Dr. Andrade brings her scientific knowledge from Antarctica to King Street


Olivia Caponiti '23

Dr. Andrade spent a summer exploring and researching Antarctica.

How can people know that Antarctica exists if they have never actually been there?  Students Mr. John Martone, Upper School Math Specialist, has taught have heard this epistemological question that few people can answer.  Dr. Adriana Andrade, Upper School Science Teacher, however, can verify the continent’s existence.  She spent three months during college gaining real-world experience in Antarctica, studying all different types of science and collecting and analyzing data.  While she was studying to be a biological scientist, she examined how ecosystems work in a place with such a low climate temperature and how animals survive.

Dr. Andrade feeds a penguin. Courtesy of Dr. Adriana Andrade

 Dr. Andrade grew up in Brasília, Brazil, with a fascination for the fields of science, technology, engineering, and mathematics (STEM).  She attended the University of Brasília for her undergraduate education, where she majored in biology.  The summer after her second year in college, Dr. Andrade participated in a country-wide contest that allowed students to spend a few months performing research in Antarctica with experienced scientists.  Students had to come up with a project proposal to pursue in Antarctica, go through a series of interviews to explain their plans, and find a mentor who could assist them along the way.  Only two students in Brazil got into the program and Dr. Andrade was one of them.  She was the first woman from her state to go and one of the first in all of Brazil.  Dr. Andrade explained the hardships she had to overcome to get into the program.

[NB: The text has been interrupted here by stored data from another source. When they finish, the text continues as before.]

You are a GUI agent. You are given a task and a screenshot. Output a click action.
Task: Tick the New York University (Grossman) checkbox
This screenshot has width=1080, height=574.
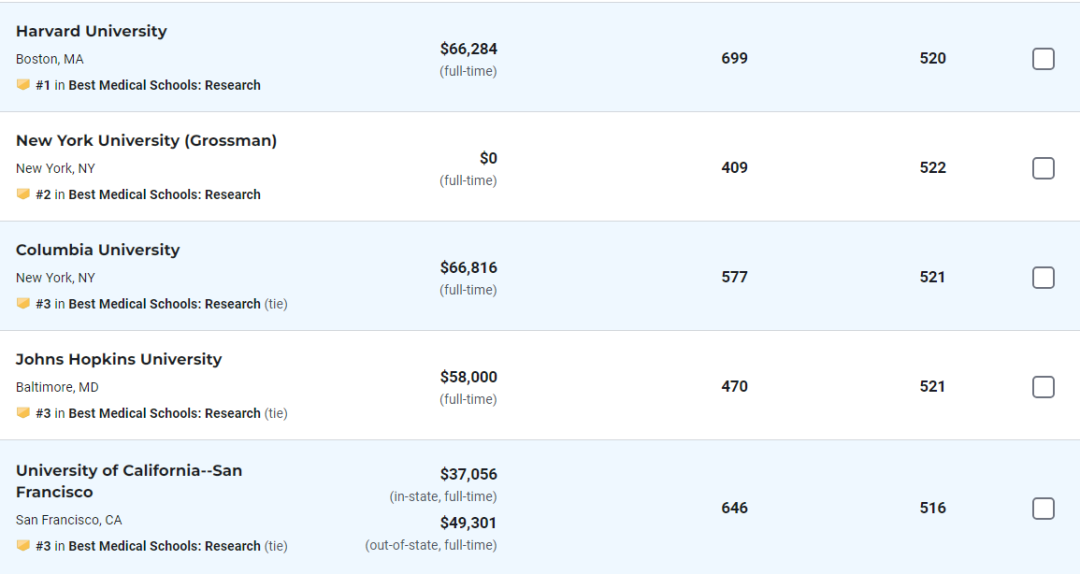(x=1043, y=168)
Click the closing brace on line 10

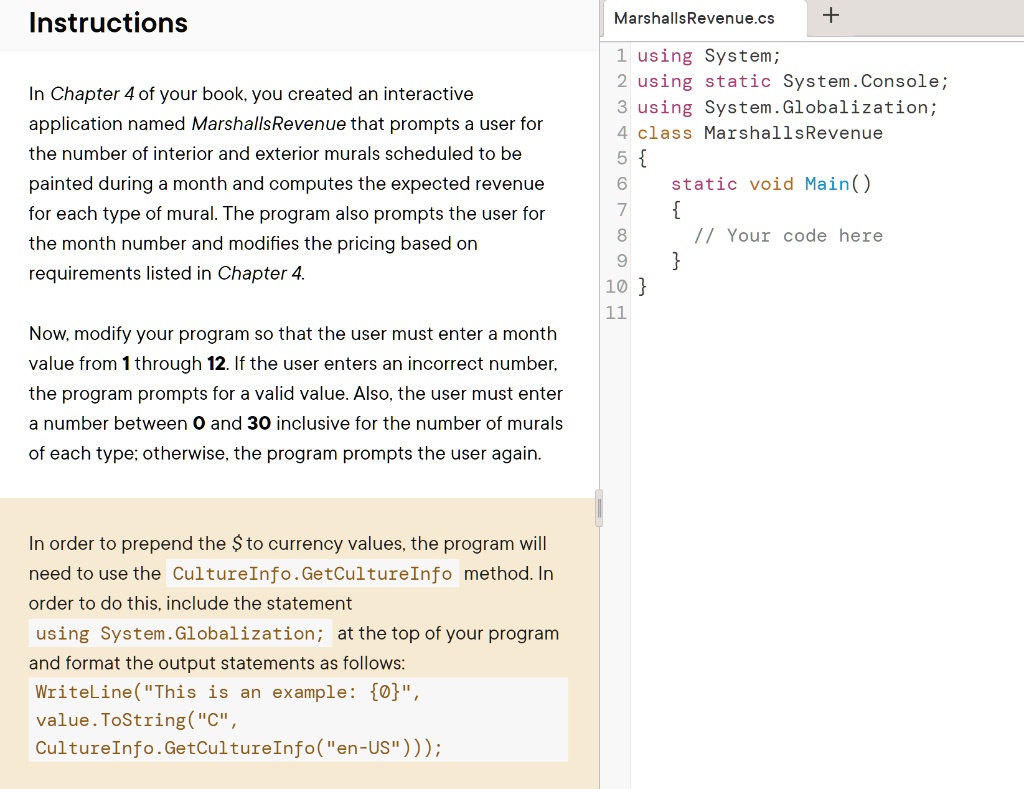coord(642,286)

Dr. Andrade bonds with the group of Americans in her program.  Courtesy of Dr. Adriana Andrade

“I come from a place in Brazil, Brasília, that is right in the middle of the country, so the ocean is far away, and we didn’t have a Marine Biology Department in my undergraduate program at the university,” Dr. Andrade said.  “No one really wanted to be my mentor because they did not believe that I had enough background in the area to do the project, given that we did not have the department (they weren’t really experts either).  But I persisted.  I designed a project in Comparative Physiology, comparing polar animals that I don’t know anything about with animals from dry land that I know a lot about.  I was so excited to look at different animal adaptations.  So, that was a possibility, and it was great.”

Dr. Andrade lived in a cabin with a group of young scientists from Brazil.  Every week, they studied different fields of science, including biology, physiology, and geology, with scientists who focused on each one.  They examined the molecules penguins use to maintain their body heat and learned about ice fish that have anti-freezing proteins to adapt to their environment.  In their studies of the environment, they also compared rocks in Antarctica to those of other continents to gain further scientific knowledge on continental drift.  Dr. Andrade participated in collecting and analyzing data in all of these experiments.  She commented on how important this experience was for her in her career.

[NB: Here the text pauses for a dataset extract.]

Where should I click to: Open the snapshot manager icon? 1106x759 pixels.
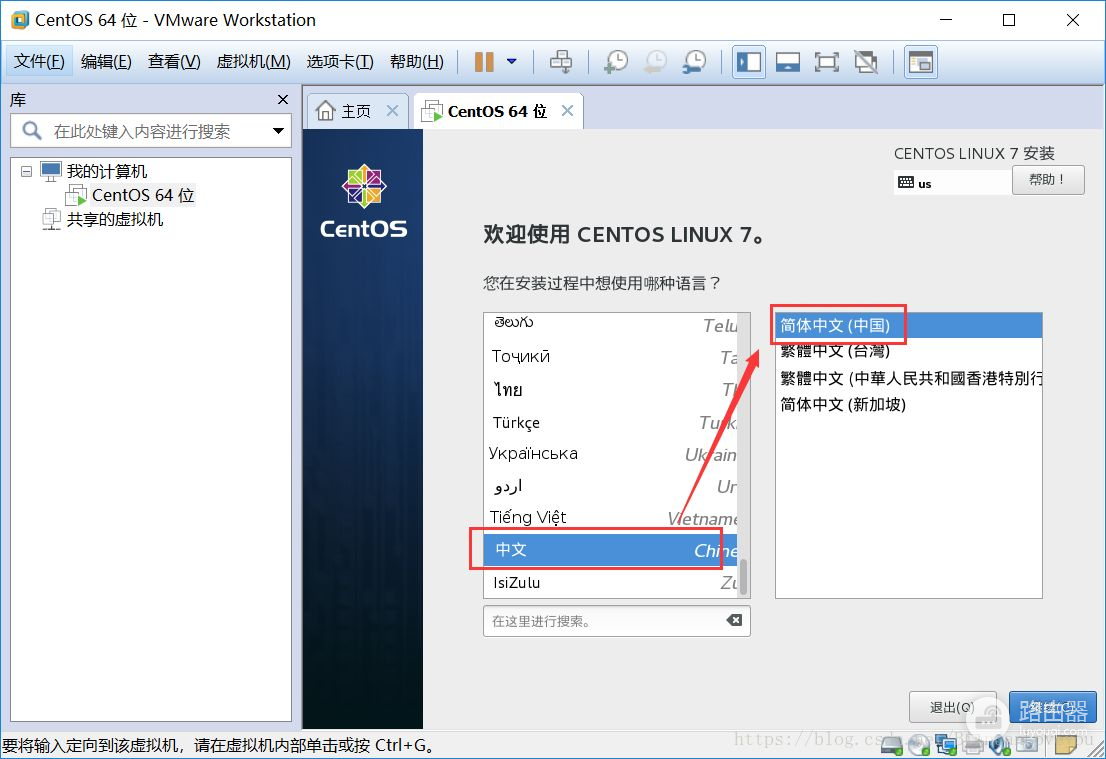tap(694, 62)
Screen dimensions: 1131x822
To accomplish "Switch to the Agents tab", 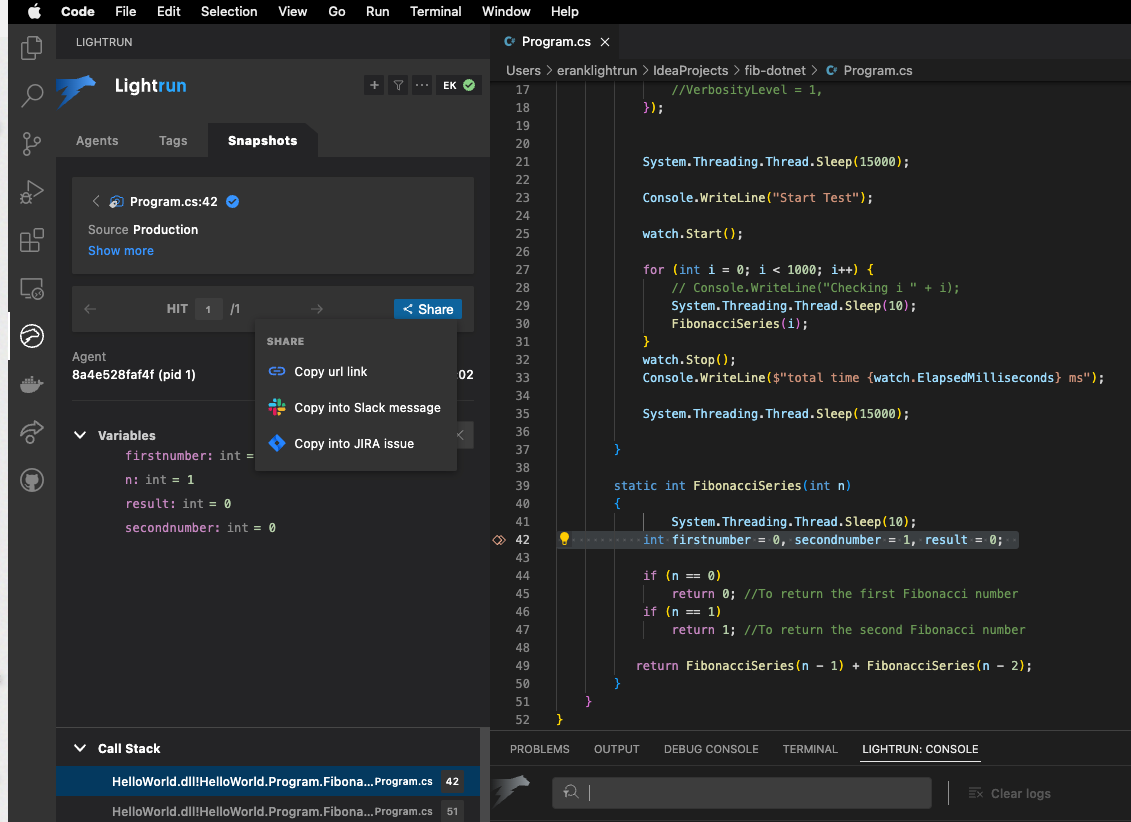I will point(97,141).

“It was an incredibly transformative experience for me,” Dr. Andrade said.  “I had gone to medical school for two years, and I was never certain if I should continue that trajectory or become a scientist.  This trip was right after I switched my major to biology, and from that point on, I knew I wanted to be a researcher.  Antarctica was definitely a turning point.”

Dr. Andrade immersed herself in the environment by feeding penguins, engaging with sea lions, and exploring the vast landscape.  In doing so, she experienced all different aspects of the continent in real-life and can confidently tell Mr. Martone about all of its wonders.  She discussed what she learned after spending time in Antarctica that others may not have.

Dr. Andrade takes a break from examining whale bones.  Courtesy Dr. Adriana Andrade

“A lot of people think that it is only absolutely cold because the temperature can drop to minus 80 degrees Celsius, but on a nice day when it’s not too windy, I used to take four-hour walking expeditions,” Dr. Andrade said.  “About every mile, there were huts with necessities like water, coffee, hot chocolate, and a place to rest.  We used to play soccer on the beach.  Also, people don’t know how hard it is to adjust to the 24 hours of light.  Your whole body takes time to adjust, so it’s very strange.”

As they adjusted to the harsh climates and environment, the group of scientists grew very close.  They lived near each other, worked together, and explored the continent in pods.  Dr. Andrade commented on how special these relationships were to her. 

“The coolest thing is the sense of community that created where we were,” Dr. Andrade said.  “It is amazing.  You feel that you are never going to separate from those people.  Some studies prove if you work hard in a very harsh place, struggling with the weather and your body and other factors, it really unites people in a special way.  I’ve stayed connected with them for a very long time now.  You become very protective.  Also, I love the international connections we made.”